= John Ellis (theologian) =

English clergyman

John Ellis (1606?–1681) was an English clergyman, known as the author of Vindiciæ Catholicæ.

==Life==
He was Fellow of St. Catharine Hall, Cambridge, university proctor, and chaplain to Archbishop George Abbot. At the outbreak of the First English Civil War he took sides with the parliament, and was appointed to preach the fast sermon on 22 February 1643. His next work Vindiciæ Catholicæ was widely discussed. Samuel Hudson replied with ‘A Vindication’ in 1650.
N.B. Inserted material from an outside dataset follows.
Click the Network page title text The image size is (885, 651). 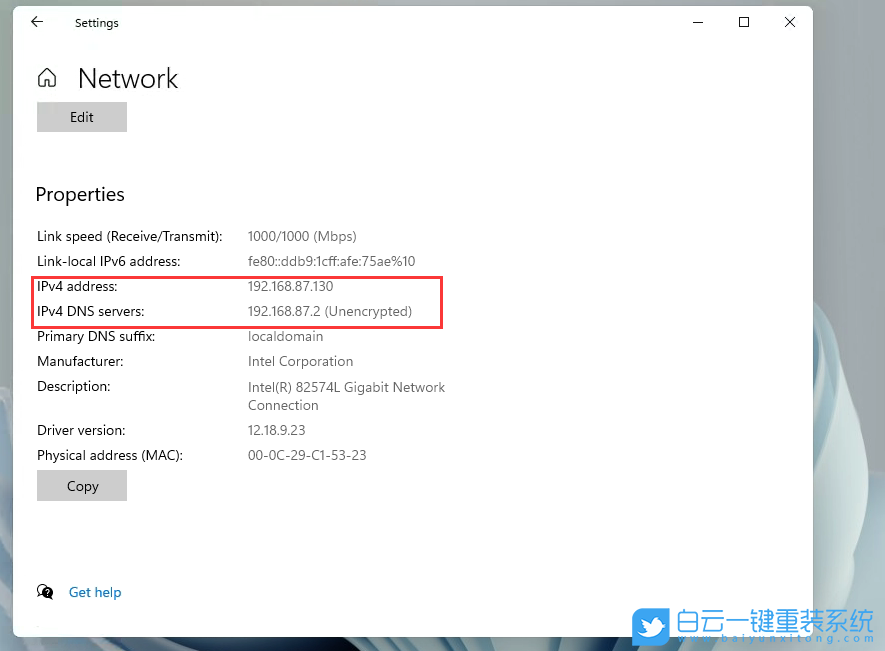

By 1659, when holding a third portion of the rectory of Waddesdon, Buckinghamshire, Ellis become a royalist. In the preface to a short work ‘The Pastor and the Clerk; or a Debate (real) concerning Infant-Baptisme,’ published in June of that year, he regretted his contributions to the recent turmoil and the publication of Vindiciæ Catholicæ. He also announced his ‘Retractations and Repentings’ on the title-page. He was allowed to retain his living at the Restoration, and was presented by the king to the first and second portions of Waddesdon, 24 October and 8 November 1661, thus becoming sole rector.

Ellis was strongly attacked, especially by Henry Hickman in his ‘Apologia pro Ministris in Anglia (vulgo) Non-conformists,’ 1664. Ellis died at Waddesdon on 3 November 1681, aged 75, and was buried on the 8th in the north side of the chancel of the church, within the altar rails.

==Family==
By his wife Susanna, daughter of William Welbore of Cambridge, he had eleven children: John Ellis, William Ellis, Philip Ellis, and Welbore Ellis, and five other children survived him. Mrs. Ellis died at Cambridge on 29 April 1700, aged 77.